Can I make a guard out of chicken wire? Could I use cork for the insulation of the top glass? I think that if I insulate the sides and the top with cork, I don't need another bulb. And it is not the wrong side, arboreal species like to climb, and if insulate the sides the material won't matter.


----------



## Hannah81 (Nov 19, 2008)

AmazonTreeBoa said:


> Can I make a guard out of chicken wire? Could I use cork for the insulation of the top glass? I think that if I insulate the sides and the top with cork, I don't need another bulb. And it is not the wrong side, arboreal species like to climb,


You can make you're own provided it is strong enough yes. You can insulate with cork as well personally I'd look at what was the cheapest.

And yes arborial species climb but ATB also spend quite a bit of time on the floor, plus snakes don't know how to use a tape measure, they don't care if it's 4ft up in the air or 2ft up. The fact is your heating problems are due the it being so tall and made of glass. A not so high viv would improve the heating and your boa will still be fine, in fact better.


----------



## AmazonTreeBoa (Oct 16, 2012)

But if I insulate it, and if the temperature is good so she can use the whole viv, then it's only better right? Because she has more room to move. 

I have another question. I have my snake since sunday and I forgot to ask when she last ate. I tried to offer her a pinky twice, but she wouldn't take it. When is she going to eat? Is it true that if she is hungry, that she will eat? Or should I try force feeding?


----------



## Hannah81 (Nov 19, 2008)

Leave the poor thing alone, you've offered it twice in 2 days is too much.
Snakes will not eat when stressed, moving house is very stressful to a snake.
Leave it alone without handling it or offering food for at least 7 days. Just change the water in a few days. Pestering the snake with food is more likely to put it off.
Do not force feed it, this is a last resort after months of trying other things and only when the snake starts to deteriorate.

What was it eating? 
Phone the shop where you bought it and ask them what it ate and when.

After 7 days offer a hot prey item similar to what it was eating before later in the evening, if it doesn't strike feed leave it on a perch over night, preferably cover the viv up.

I would also keep in mind that you may have to move it to a smaller home for now, some neonates can be a little nervous in larger vivs, it might be better in a smaller tub for a while while it grows a bit.


----------



## sharpstrain (May 24, 2008)

AmazonTreeBoa said:


> Can I make a guard out of chicken wire? Could I use cork for the insulation of the top glass? I think that if I insulate the sides and the top with cork, I don't need another bulb. And it is not the wrong side, arboreal species like to climb, and if insulate the sides the material won't matter.

[Aim a] In the forum thread, for how long does Hannah81 say to leave the snake alone without handling it or offering food?
The forum thread and the entries have nothing to do with each other.

Lines of data
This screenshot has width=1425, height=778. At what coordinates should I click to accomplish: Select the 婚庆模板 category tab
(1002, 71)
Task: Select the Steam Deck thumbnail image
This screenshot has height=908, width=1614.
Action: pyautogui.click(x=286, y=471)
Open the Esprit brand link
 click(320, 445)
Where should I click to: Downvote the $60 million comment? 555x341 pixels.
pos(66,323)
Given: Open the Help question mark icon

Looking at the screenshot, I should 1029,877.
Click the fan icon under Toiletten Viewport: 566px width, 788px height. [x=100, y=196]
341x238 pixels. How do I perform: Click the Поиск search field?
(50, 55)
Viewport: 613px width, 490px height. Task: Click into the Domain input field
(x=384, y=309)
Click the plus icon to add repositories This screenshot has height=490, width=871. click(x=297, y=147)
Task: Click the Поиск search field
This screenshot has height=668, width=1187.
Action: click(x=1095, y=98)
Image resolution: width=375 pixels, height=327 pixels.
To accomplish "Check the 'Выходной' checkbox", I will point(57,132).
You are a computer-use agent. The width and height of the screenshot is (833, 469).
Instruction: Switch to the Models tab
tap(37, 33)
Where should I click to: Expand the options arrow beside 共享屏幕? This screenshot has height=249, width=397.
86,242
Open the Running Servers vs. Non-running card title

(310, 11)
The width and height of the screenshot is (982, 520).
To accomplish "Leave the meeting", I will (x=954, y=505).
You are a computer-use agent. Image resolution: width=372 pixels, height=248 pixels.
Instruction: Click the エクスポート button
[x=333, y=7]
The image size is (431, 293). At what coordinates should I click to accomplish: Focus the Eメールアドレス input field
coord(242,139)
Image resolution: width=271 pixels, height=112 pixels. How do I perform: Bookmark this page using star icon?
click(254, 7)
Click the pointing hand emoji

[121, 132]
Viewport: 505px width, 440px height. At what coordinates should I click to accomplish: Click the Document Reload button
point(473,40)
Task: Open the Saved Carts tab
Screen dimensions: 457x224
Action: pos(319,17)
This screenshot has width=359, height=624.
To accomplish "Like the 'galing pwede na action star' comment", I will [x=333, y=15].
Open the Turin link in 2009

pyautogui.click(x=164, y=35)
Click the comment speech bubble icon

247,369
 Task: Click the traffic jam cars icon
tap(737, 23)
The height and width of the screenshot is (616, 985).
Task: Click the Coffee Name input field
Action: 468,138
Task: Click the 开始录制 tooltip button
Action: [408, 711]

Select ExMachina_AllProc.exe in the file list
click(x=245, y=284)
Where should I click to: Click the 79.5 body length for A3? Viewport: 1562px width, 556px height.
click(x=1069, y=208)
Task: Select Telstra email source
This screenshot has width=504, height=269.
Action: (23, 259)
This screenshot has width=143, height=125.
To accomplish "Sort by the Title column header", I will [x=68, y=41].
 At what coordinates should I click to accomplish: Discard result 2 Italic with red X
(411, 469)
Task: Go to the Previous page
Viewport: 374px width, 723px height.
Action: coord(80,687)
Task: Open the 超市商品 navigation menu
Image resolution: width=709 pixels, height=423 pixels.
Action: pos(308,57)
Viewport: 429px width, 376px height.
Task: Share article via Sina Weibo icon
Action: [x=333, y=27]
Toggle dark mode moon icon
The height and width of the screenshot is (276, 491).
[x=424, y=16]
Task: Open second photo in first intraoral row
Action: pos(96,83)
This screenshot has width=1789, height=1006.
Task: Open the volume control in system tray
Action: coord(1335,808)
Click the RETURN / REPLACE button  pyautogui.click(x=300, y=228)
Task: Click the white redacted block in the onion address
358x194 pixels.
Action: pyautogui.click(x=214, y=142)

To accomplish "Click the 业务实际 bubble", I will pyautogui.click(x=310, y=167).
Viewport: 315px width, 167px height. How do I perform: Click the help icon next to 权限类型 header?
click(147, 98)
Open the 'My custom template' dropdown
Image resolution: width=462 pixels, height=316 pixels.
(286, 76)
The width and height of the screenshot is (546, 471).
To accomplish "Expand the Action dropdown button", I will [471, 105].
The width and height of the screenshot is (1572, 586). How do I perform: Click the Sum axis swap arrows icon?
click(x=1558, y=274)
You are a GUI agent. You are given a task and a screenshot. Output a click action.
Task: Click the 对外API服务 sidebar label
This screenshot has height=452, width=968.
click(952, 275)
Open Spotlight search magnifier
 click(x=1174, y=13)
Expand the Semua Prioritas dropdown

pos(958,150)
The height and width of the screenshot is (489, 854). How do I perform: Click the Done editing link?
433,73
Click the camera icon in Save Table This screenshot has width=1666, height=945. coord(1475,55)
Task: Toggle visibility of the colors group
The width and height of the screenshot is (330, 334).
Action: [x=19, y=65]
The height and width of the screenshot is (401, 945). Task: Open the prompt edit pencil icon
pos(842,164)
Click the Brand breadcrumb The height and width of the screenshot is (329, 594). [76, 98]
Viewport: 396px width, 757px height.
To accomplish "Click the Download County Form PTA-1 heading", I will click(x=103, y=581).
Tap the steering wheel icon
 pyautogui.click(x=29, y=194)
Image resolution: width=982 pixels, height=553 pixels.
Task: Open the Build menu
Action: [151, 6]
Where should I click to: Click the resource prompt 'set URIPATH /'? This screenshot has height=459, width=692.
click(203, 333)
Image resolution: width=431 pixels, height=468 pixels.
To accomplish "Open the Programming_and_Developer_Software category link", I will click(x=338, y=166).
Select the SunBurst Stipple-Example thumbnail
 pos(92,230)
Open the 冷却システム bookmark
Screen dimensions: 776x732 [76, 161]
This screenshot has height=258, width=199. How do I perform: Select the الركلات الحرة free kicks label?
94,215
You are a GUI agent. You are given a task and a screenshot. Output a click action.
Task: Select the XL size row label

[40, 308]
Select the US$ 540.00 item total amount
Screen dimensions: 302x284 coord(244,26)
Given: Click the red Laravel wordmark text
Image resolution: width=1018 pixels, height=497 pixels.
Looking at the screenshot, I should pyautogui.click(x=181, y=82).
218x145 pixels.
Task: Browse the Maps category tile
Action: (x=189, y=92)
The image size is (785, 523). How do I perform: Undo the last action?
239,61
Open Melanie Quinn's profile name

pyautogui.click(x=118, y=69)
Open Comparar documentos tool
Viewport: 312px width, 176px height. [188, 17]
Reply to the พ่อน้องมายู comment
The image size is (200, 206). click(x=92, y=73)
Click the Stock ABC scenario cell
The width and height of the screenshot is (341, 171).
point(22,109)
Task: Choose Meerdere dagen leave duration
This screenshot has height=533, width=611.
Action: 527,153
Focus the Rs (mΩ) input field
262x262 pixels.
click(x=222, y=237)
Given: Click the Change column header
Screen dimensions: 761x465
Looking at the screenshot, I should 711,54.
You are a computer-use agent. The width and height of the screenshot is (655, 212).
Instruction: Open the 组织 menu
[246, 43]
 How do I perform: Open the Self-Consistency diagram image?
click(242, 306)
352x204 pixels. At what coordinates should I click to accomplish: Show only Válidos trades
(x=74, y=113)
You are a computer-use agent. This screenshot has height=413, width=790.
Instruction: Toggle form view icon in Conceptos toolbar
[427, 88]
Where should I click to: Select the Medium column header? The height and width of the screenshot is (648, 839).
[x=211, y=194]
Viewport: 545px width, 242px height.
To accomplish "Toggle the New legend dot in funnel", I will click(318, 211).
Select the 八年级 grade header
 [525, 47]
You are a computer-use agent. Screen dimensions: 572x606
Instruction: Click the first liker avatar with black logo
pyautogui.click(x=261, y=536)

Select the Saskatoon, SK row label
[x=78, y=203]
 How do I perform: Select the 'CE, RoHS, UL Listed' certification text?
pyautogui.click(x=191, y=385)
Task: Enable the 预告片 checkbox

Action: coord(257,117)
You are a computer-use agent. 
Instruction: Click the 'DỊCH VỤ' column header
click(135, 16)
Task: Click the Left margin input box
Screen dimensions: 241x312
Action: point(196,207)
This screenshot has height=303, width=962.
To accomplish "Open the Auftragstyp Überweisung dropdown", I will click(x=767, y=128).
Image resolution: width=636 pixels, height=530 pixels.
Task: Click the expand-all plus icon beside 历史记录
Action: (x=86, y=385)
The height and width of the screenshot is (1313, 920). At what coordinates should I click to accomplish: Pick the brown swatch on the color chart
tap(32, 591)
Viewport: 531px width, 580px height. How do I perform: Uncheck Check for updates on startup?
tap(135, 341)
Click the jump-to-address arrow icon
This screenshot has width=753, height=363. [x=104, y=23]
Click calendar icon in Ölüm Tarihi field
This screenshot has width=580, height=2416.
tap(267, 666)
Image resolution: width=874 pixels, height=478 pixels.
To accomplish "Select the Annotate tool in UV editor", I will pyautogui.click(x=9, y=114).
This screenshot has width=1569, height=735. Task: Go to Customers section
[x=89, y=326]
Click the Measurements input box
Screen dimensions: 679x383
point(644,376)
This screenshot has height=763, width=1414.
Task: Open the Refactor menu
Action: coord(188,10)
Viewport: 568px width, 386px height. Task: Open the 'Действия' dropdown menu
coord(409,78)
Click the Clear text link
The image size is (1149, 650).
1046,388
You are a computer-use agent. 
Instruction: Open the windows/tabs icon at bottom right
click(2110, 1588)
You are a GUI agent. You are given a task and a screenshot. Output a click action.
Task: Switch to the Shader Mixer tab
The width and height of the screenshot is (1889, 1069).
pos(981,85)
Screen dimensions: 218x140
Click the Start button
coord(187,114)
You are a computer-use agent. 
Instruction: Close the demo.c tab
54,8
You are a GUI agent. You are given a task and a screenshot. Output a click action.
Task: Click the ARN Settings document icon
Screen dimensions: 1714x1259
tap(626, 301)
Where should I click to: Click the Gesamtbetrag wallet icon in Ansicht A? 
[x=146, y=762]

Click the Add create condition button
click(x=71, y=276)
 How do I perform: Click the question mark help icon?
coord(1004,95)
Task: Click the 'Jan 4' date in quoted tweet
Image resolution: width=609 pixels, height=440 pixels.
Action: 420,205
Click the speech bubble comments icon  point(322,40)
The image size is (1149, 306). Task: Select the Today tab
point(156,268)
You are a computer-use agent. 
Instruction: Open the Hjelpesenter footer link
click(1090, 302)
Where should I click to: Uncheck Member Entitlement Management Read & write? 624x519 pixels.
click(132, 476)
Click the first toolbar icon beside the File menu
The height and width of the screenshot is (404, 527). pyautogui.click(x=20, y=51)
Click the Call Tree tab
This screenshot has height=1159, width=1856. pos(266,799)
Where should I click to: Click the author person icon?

[Aim b] Extract the entries from the line containing "Click the Stock ABC scenario cell" down through the line containing "Looking at the screenshot, I should 711,54.", both ends included, copying them word for word and giving nothing else.

[Answer a] At least 7 days.

[Answer b]
Click the Stock ABC scenario cell
The width and height of the screenshot is (341, 171).
point(22,109)
Task: Choose Meerdere dagen leave duration
This screenshot has height=533, width=611.
Action: 527,153
Focus the Rs (mΩ) input field
262x262 pixels.
click(x=222, y=237)
Given: Click the Change column header
Screen dimensions: 761x465
Looking at the screenshot, I should 711,54.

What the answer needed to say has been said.